USA to host the World Cup?
The chief executive of rugby's governing body believes it is a question of "when, not if" the sport's World Cup is held in the United States.
Japan will become the first nation from outside the sport's elite to host the four-yearly showpiece in 2019, and International Rugby Board chief Mike Miller said Wednesday that the United States or Russia could soon follow.
"It's a question of when - not if - it's going to happen," Miller said.
Rugby's profile has been boosted by inclusion of its seven-a-side discipline in the Summer Olympics from 2016, and the IRB wants to use the elite World Cup to spread participation in a sport played to its highest level in few nations outside Europe and Australasia.
And the 15-man sport is set for further exposure in the U.S. next year when NBC broadcasts the World Cup from New Zealand in the United States for the first time.
The IRB last year awarded England the 2015 World Cup hosting rights at the same time as giving the 2019 edition to Japan, which has participated in every tournament since it was first staged in 1987 but has won only once in 20 matches.

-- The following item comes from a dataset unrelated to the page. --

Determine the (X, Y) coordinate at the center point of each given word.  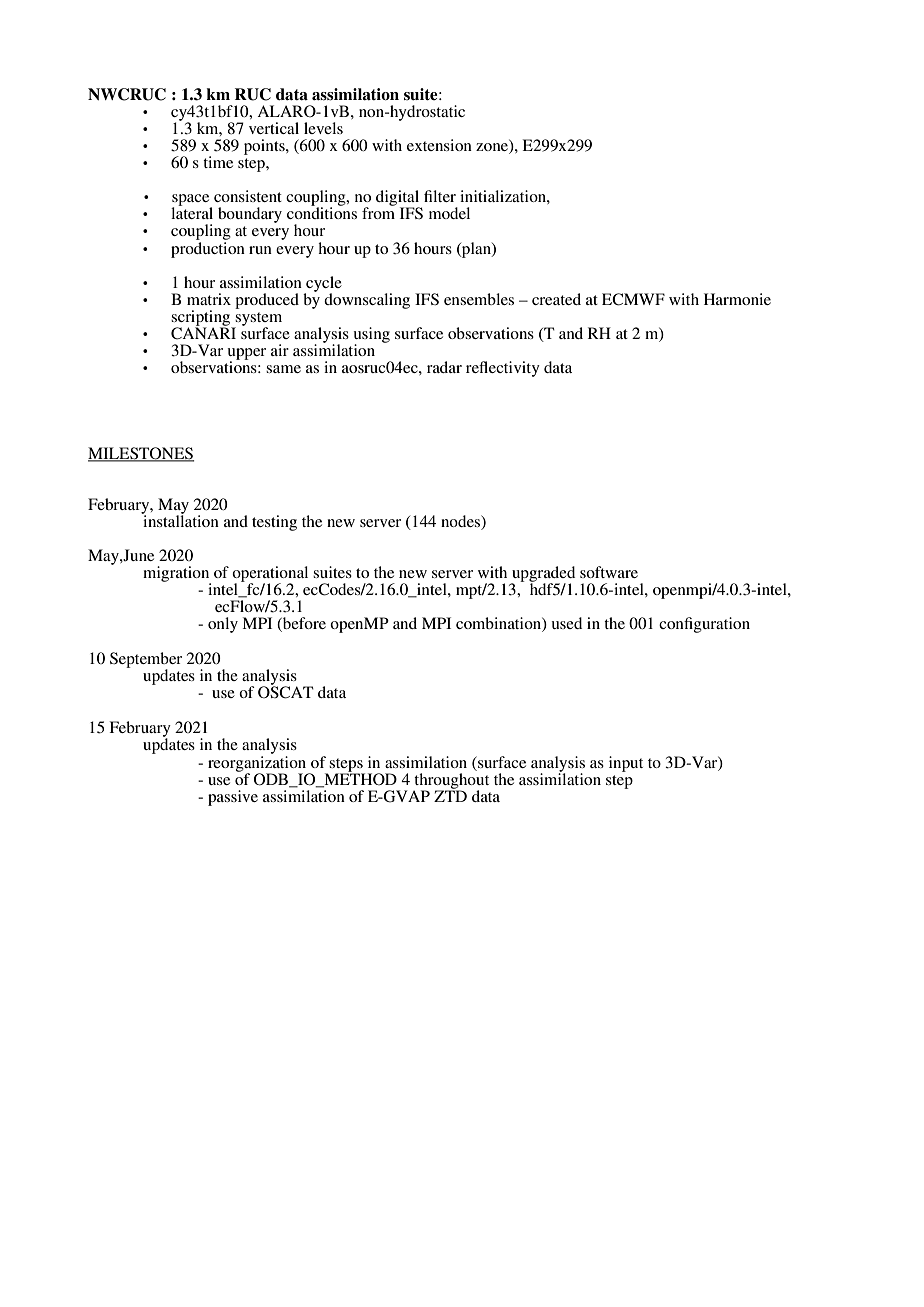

Miller said he hoped to continue the practice of choosing two hosts at a time since it allowed the IRB to make a big profit in an established nation before taking a relative gamble on a country that would never otherwise get the chance.
The strategy also gives the lesser nation more time to prepare and work with its more experienced predecessor.
"If you only award one at a time, because all of our funding depends upon [the] Rugby World Cup, you're more likely to take the safe conservative option," Miller said. "If you do two together, you can take a longer term view. You can say, 2015, that's England, that's a banker. Loads of money, that'll work; full stadia, great press coverage.'
"Japan should work and should spread rugby in Asia. Coupled with England? Great let's do it. Japan versus England? Not quite so sure."
Such a process could take the World Cup to the United States in 2027, but Russia may be ahead in the queue because its games would be broadcast at a time more accessible to rugby's heartlands.
"We need to grow the game all over the world and Asia's a huge market," Miller said. "Europe's a big market with 300 million, but then you look at India and China and you see 2.5 billion."
The United States also needs to show that the World Cup would leave a suitable legacy in the country.
Since that would not involve the widespread construction of stadiums or facilities in a nation awash with them, that would rest upon raising participation.
"There's no doubt they can hold it," Miller said. "There's no point having it if you then don't have the infrastructure in place to benefit from it. We would need to see what happens as a result of the exposure on NBC [TV network] and the Olympics as Rio gets closer.
"It's too early to tell what will happen in the USA in the next three or four years. It will be crucial seeing 2016 and Rio if the U.S. qualify. There's no doubt the game is growing in the U.S., it's just a question of how fast it is growing."
Miller hailed rugby's new status as an Olympic sport as a crucial step in spreading the sport's popularity to nations such as the United States. The U.S. has 80,000 registered players but few successes since winning gold at the 1920 and '24 Olympics - the last two occasions the sport figured at a Summer Games.
USA Sevens has now scheduled a second Collegiate Rugby Championship for June 4-5 next year in Chester,Philadelphia.
"We have high hopes that the Collegiate Rugby Championship and the sport itself will become part of the fabric of the city and the region," executive vice president of NBC Sports Jon Miller said.
Russia, which is in the same group as the United States Eagles at the 2011 World Cup, only allows schools to teach Olympic sports. It also allows teams to draw upon funding from national Olympic committees and their facilities.
"Rugby is now on the curriculum in the Moscow region. That's of huge benefit to rugby in Russia," Miller said. "Previously you had after-school clubs, but you were one step removed and it makes things that little bit harder.
"When people take up rugby, it's too late. In England, Australia and New Zealand, you start at 6, 7 or 8 years old. If they start at 15 or 16 in Russia or somewhere else, it's really difficult to catch up those years lost."
The IRB is asking its 117 affiliated nations to become members of their national Olympic committees by 2012, with Australia's sevens team already having benefited from such an arrangement to win this year's London Sevens - its first tournament win for 22 years.
Qualifying has yet to be finalised for the 2016 Olympic Sevens, which is set to feature 12 men's and women's teams. The IRB must decide whether the host nation qualifies by right and how to divide the other places.
Like in soccer, Britain's four component nations compete separately at international level.
So, England, Wales, Scotland and Ireland - which includes players from Northern Ireland and the independent south - need to decide between them how to field a British side.
"Our advice to them was for the four unions to discuss among themselves how they want to approach it," Miller said. "They could have a different entity, they could have a qualifying tournament among themselves - so say Scotland wins and they represent Team GB - they could have a joint team like the British and Irish Lions, or whatever.
"It's up to them what they feel most comfortable with."